A las 3 de la madrugada, 700 policías y 200 soldados (900 en total) irrumpieron violentamente en los hogares, y con sadismo brutalizaron, insultaron y golpearon a las familias y a las/os activistas internacionales que les acompañaban; entre burlas les tiraron gas pimienta a la cara, arrojaron gas lacrimógeno dentro de habitaciones cerradas, arrastraron de los pelos escaleras abajo, dieron patadas y culatazos y quebraron huesos de personas que solo trataban de permanecer en sus hogares por última vez, demorando su destrucción. Una veintena de palestinos e internacionales terminaron en el hospital por golpes, heridas, fracturas o intoxicación con gas lacrimógeno. Poco después, las mismas fuerzas de ocupación celebraban y reían luego de la explosión que destruyó un edificio de varios pisos.

Desesperación y resiliencia

Como ha explicado la psiquiatra palestina Samah Jabr, el régimen de ocupación colonial israelí busca destruir la voluntad y la identidad colectivas así como el sistema de valores de la sociedad palestina. Eso es claro en las políticas de castigo colectivo destinadas a quebrar a la gente para que deje de resistir y abandone su patria. Según Jabr, el trauma más común que sufre la población palestina tiene que ver con la humillación, la cosificación, la impotencia y la exposición cotidiana a un estrés tóxico.

Nada ilustra mejor esto que la vivencia de las personas y familias que presencian la demolición de sus casas sin poder hacer nada para evitarlo. Lo peor para un hombre es no poder proteger a su familia, no poder salvar el hogar que construyó para ella con tanto esfuerzo. No menor es el trauma experimentado por las mujeres y por los niños y niñas que ven cómo su hogar -su mundo- se viene abajo ante sus ojos.
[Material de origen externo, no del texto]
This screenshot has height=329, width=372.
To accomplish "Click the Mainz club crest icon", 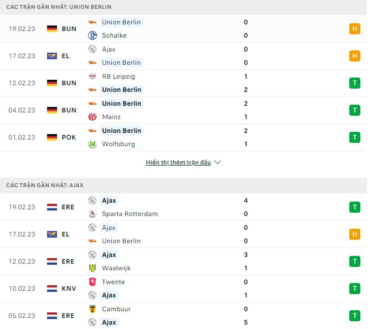I will click(x=92, y=117).

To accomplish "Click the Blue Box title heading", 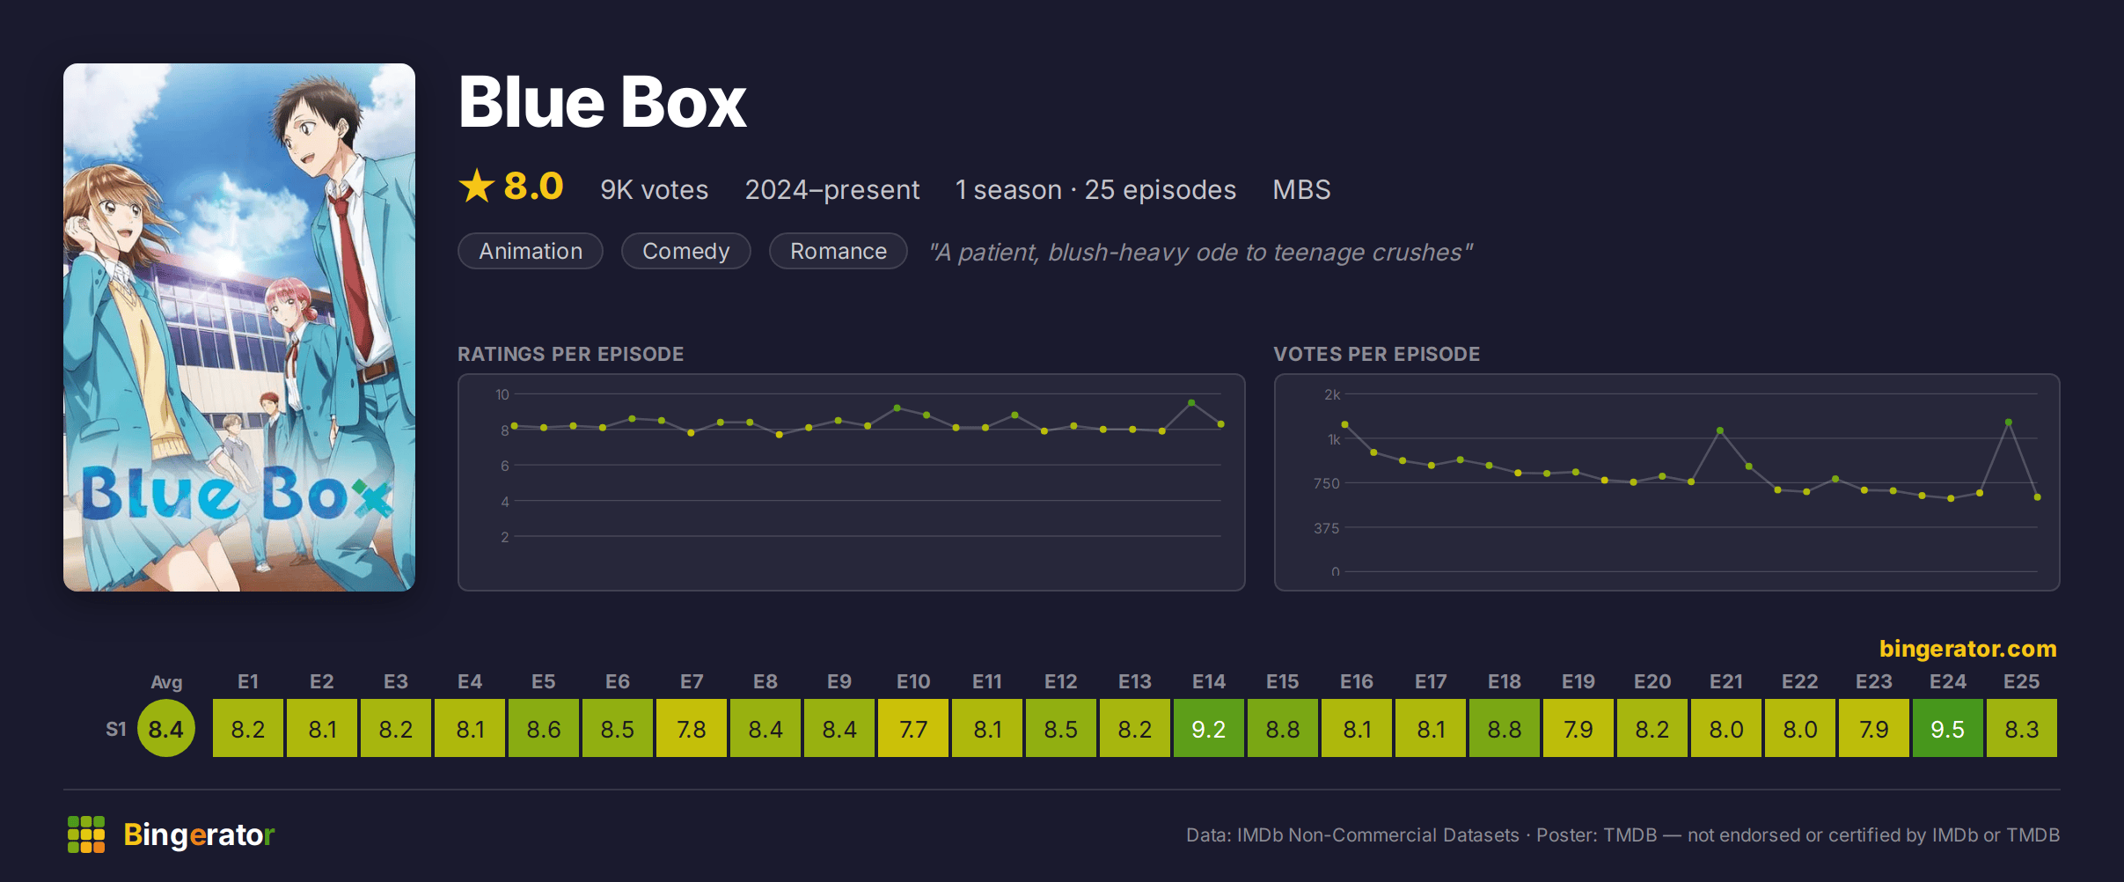I will [603, 102].
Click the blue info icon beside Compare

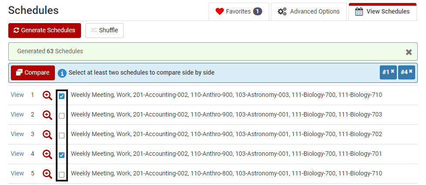tap(62, 73)
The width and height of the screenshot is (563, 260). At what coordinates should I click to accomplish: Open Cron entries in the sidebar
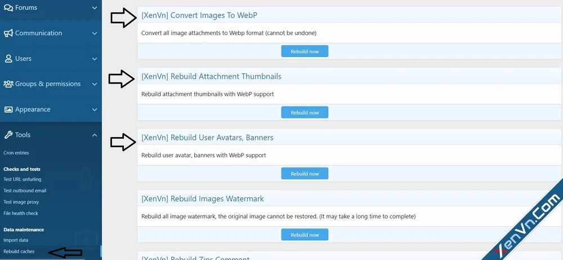click(16, 153)
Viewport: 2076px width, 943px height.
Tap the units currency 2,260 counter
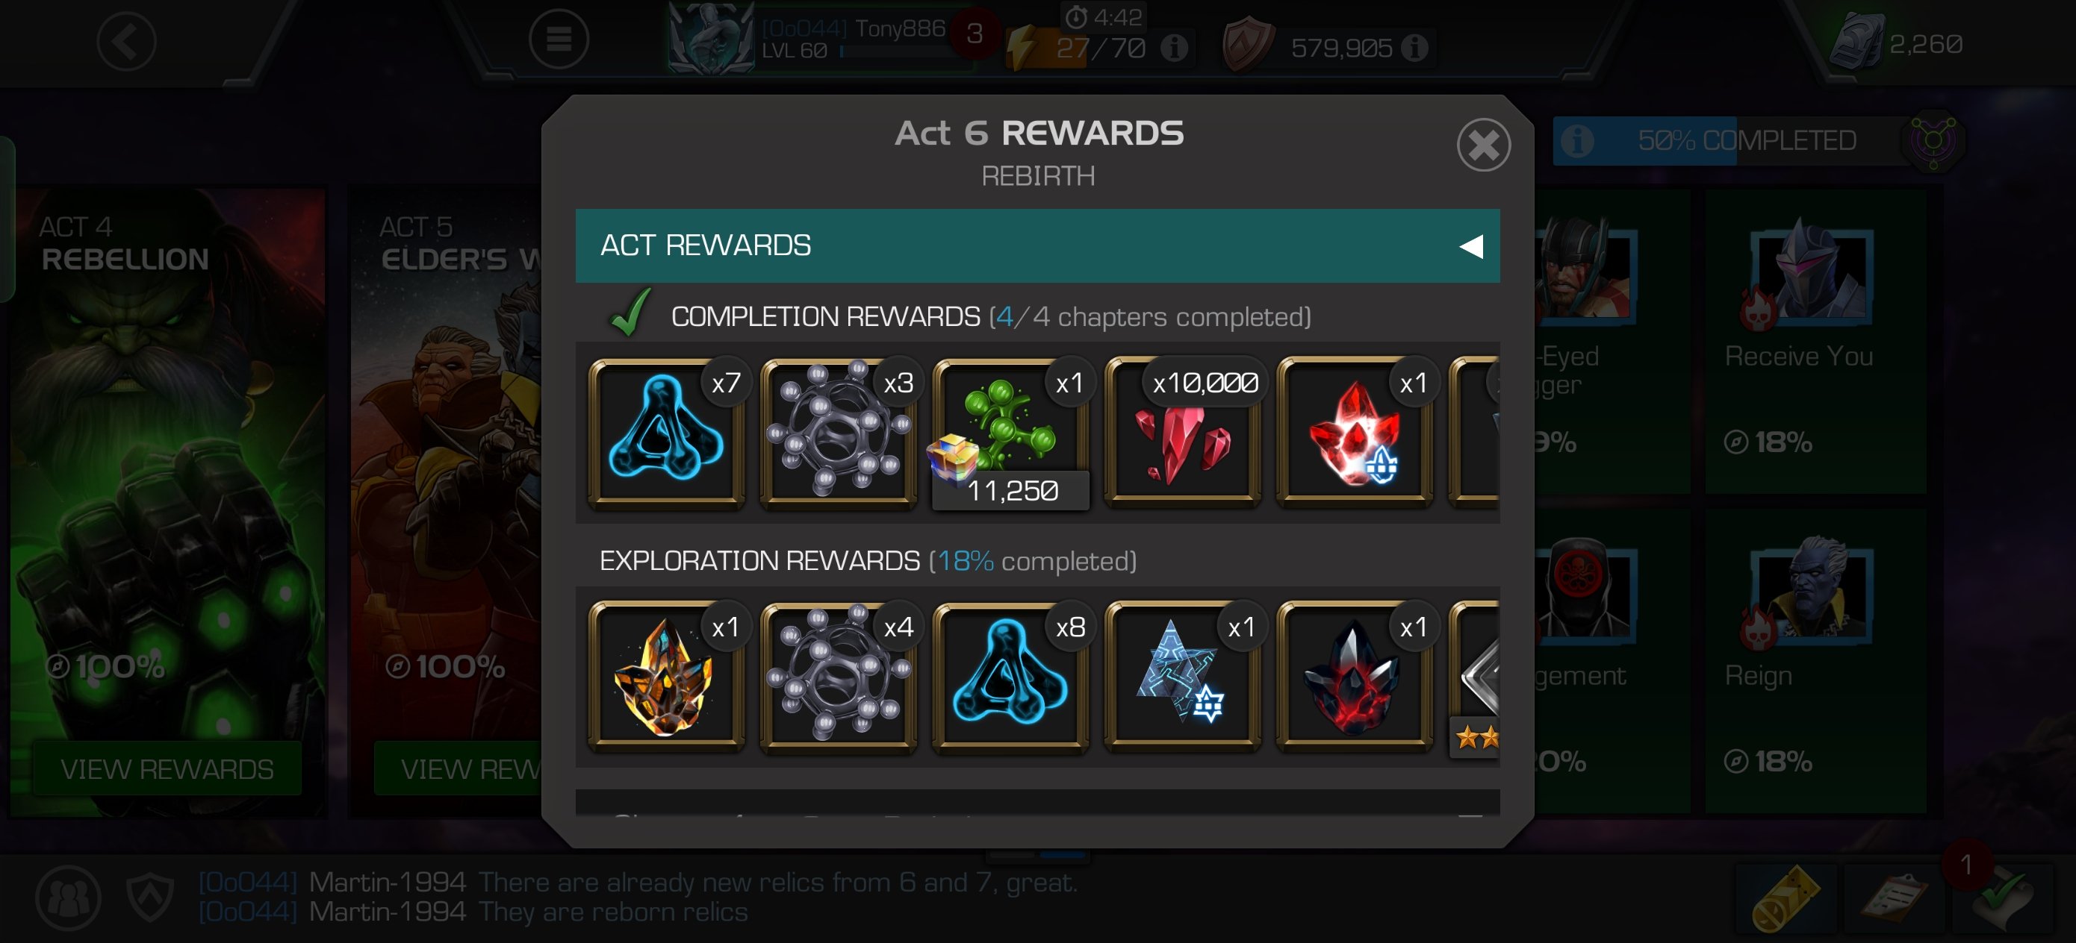pyautogui.click(x=1897, y=43)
Al mismo tiempo, se ha dicho muchas veces que el palestino es el pueblo más resiliente del mundo. Lleva un siglo resistiendo a un proyecto de muerte -verdadera necropolítica– que busca eliminarlo de la faz de su tierra. Samah Jabr también señala que la capacidad de resistir colectivamente es la respuesta más sana que un pueblo oprimido puede tener: según su experiencia profesional, «la población palestina participa en un activismo maduro y en actos planificados de resistencia a la ocupación: estas personas suelen ser seguras de sí mismas, sinceras, altruistas y valientes, y poseen la inteligencia y la sensibilidad para sentir el dolor causado por la opresión. (…) ven que la enfermedad es la ocupación, no su reacción a ella, y adoptan una postura saludable contra la ocupación: resisten.»

Quienes hemos sido testigos de esa actitud vital -que se expresa en el concepto árabe sumud-, y hemos escuchado una y otra vez de boca de quienes acaban de sufrir una demolición: «No nos vamos a rendir. Vamos a permanecer en nuestra tierra a cualquier precio. Vamos a reconstruir nuestras casas», sabemos que no es retórica. Para el pueblo palestino, Existir es Resistir no es una simple consigna: es la única forma que conoce de estar en el mundo desde hace siete décadas.